Just like in most disadvantaged families, financial constraints make it impossible for girls to acquire sanitary towels thus leading to many of them dropping out of school, living with low self-esteem, and others ending up in early childhood marriages. Others resort to commercial sex work for income to buy sanitary towels.
“Accessing sanitary towels was a challenge since I did not have any source of income and the pads are expensive. Growing up in a large family, we would buy one and share it with my sisters. There are instances I used cotton wool and other materials to contain the situation. The use of these materials was very tedious since I had to be very cautious not to soil myself,’’ she said.

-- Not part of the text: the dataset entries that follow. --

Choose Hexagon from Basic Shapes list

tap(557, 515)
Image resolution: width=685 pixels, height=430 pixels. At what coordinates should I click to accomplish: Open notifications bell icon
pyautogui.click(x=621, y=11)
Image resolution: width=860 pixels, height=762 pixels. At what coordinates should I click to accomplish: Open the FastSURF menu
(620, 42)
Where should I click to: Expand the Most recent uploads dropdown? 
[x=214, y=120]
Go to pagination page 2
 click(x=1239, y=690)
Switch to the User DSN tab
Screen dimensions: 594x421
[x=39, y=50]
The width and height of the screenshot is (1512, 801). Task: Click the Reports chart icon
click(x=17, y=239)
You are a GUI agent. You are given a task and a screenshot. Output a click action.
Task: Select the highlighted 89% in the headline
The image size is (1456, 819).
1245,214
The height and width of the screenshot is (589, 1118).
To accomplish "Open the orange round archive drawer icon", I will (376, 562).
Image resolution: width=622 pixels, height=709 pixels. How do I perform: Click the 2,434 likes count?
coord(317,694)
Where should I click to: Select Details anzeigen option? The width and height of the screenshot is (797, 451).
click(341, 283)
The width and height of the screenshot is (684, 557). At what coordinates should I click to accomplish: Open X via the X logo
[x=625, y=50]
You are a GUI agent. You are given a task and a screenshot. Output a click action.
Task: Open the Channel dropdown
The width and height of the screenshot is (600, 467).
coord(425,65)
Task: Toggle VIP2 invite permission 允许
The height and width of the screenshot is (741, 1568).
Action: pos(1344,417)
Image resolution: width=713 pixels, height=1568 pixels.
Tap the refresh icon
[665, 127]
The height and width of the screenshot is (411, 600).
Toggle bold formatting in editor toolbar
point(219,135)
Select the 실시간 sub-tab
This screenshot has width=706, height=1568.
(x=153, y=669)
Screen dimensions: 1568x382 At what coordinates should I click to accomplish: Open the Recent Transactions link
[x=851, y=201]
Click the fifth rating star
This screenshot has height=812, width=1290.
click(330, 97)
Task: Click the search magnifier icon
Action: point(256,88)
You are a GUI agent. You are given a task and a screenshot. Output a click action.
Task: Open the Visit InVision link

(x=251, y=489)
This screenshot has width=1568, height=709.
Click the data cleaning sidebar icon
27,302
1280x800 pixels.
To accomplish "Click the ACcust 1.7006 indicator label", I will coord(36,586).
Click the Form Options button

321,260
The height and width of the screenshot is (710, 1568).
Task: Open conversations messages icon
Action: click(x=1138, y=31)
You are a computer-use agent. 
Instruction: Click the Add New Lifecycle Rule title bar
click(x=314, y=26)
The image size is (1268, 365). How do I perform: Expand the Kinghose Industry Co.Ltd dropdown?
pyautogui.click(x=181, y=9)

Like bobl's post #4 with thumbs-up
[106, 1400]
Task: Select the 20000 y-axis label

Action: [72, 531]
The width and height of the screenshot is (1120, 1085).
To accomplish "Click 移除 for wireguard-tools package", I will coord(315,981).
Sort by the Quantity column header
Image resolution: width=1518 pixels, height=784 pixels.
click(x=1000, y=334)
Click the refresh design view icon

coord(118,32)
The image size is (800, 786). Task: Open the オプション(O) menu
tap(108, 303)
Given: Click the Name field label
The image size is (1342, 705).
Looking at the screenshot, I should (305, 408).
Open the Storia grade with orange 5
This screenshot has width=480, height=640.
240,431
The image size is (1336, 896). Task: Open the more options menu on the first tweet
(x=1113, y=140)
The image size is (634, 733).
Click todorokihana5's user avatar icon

Sarah’s revelation is one of the many stories of girls facing challenges in accessing sanitary pads. Research by The World Bank shows that at least 500 million women and girls globally lack adequate facilities for menstrual hygiene management. The challenge menstruating girls and women face is often less tangible than simply the availability of infrastructure and is rooted in social norms and beliefs. In many cultures, menstruating women are considered impure and are systematically excluded from participating in everyday activities, such as education, employment, and cultural and religious practices. Moreover, the taboos and stigmas attached to menstruation
lead to an overall culture of silence around the topic, resulting in limited information on menstruation and menstrual hygiene.
In pursuit of creating a lasting health change, Amref has brought smiles to many girls like Sarah. Through the reusable pads project, girls are taught about menstrual hygiene management and how to make reusable pads using locally available materials.
Sarah is one of the beneficiaries of the reusable pads project by Amref in Juba. Having been introduced to Amref by her friend Asha, she has undergone training and is able to make reusable pads.
“The Amref project has equipped me with the necessary skills to make alternative pads. The reusable sanitary pads are just as healthy and safe as disposable ones and women need not have any concerns in this regard, in terms of hygiene and infections,” remarks Sarah.
The project funded by UNFPA aims to enlighten school-going girls on menstruation and the most recommended practices on menstrual hygiene management as well as increasing dependence on reusable products among young girls and women in the community. By end of 2021, Amref had trained 75 girls in Juba and seeks to train more in the coming years.
Sarah, a member of the girl guide association in Juba has just completed her high school education and aspires to be a journalist. She said, “I have always wanted to study journalism ever since I was 17 years old. My wish would be to study it here in Juba, unfortunately, no colleges are offering the course here. I also do not have funds to support my education.”
By Annette Kote, Amref Health Africa.